- **Brief**:
Leaving out every picture, output the records below exactly as they are.

(Stored data entries)
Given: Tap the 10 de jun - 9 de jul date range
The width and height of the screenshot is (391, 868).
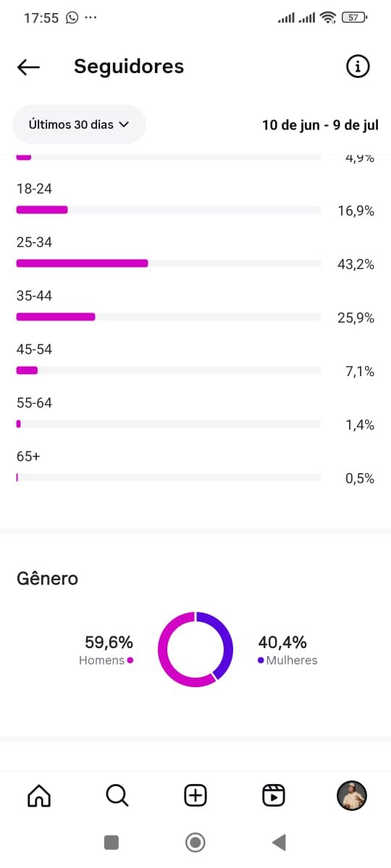Looking at the screenshot, I should (320, 124).
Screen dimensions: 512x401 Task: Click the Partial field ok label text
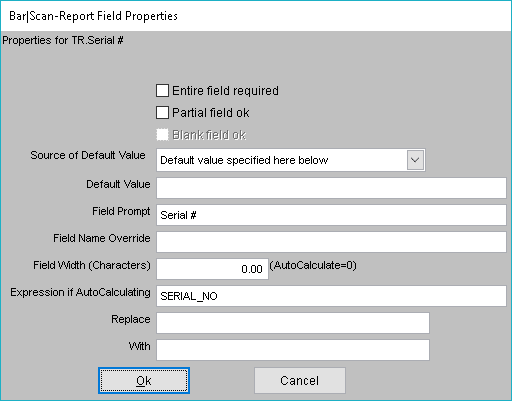tap(211, 113)
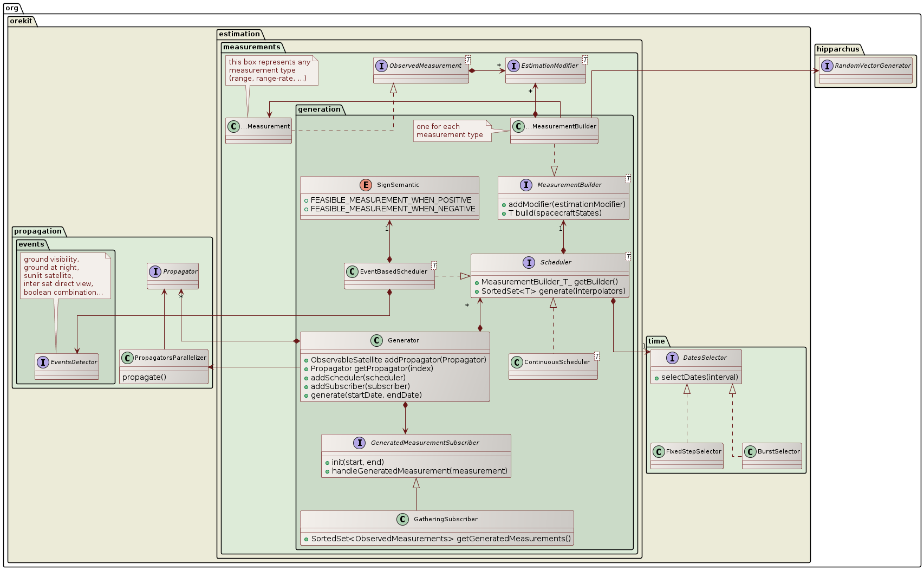Click the interface icon of Propagator

155,271
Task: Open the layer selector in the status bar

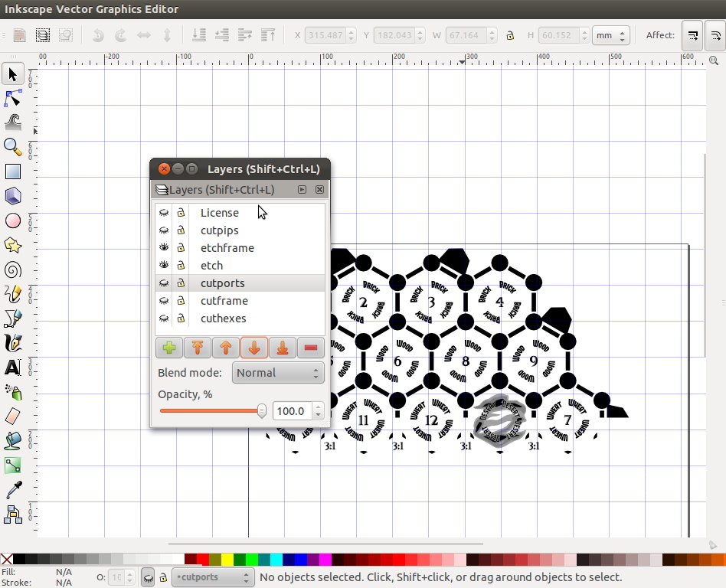Action: [212, 577]
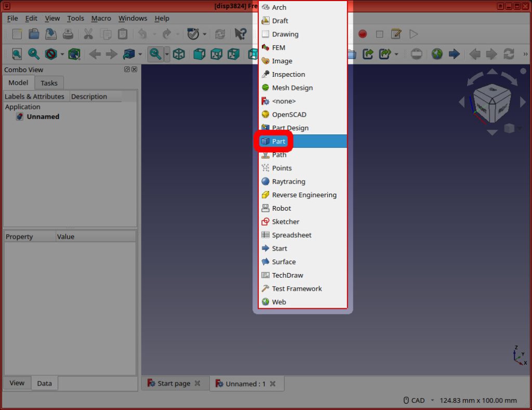Open the export options dropdown arrow
This screenshot has width=532, height=410.
tap(396, 53)
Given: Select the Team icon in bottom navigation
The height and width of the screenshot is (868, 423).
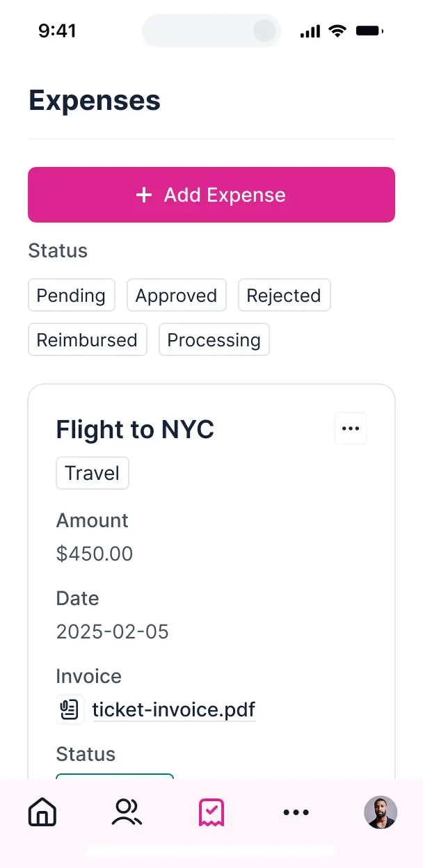Looking at the screenshot, I should coord(127,812).
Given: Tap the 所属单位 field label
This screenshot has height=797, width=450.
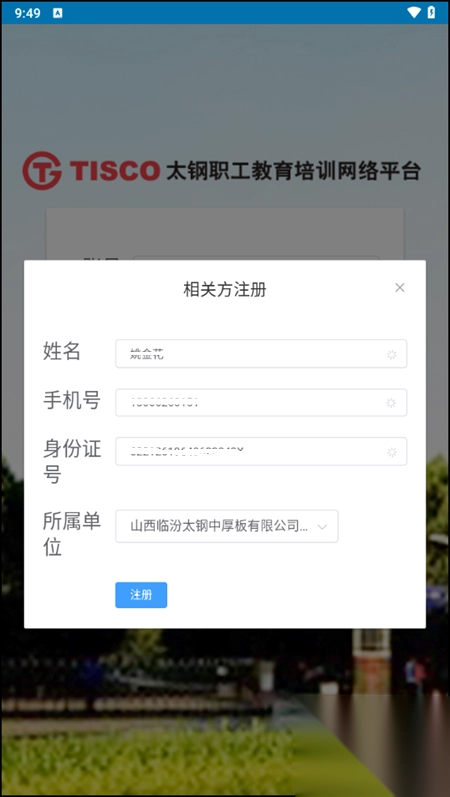Looking at the screenshot, I should (x=72, y=535).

- **Worked solution**:
Given: Tap the 10 de jun - 9 de jul date range
The width and height of the screenshot is (391, 868).
Looking at the screenshot, I should (320, 124).
Screen dimensions: 512x401 Task: Click the Partial field ok label text
tap(211, 113)
Click the interface icon of Propagator

155,271
Task: Open the layer selector in the status bar

Action: [212, 577]
Open the export options dropdown arrow
This screenshot has width=532, height=410.
tap(396, 53)
Given: Select the Team icon in bottom navigation
The height and width of the screenshot is (868, 423).
Looking at the screenshot, I should coord(127,812).
Given: Tap the 所属单位 field label
This screenshot has height=797, width=450.
Looking at the screenshot, I should (x=72, y=535).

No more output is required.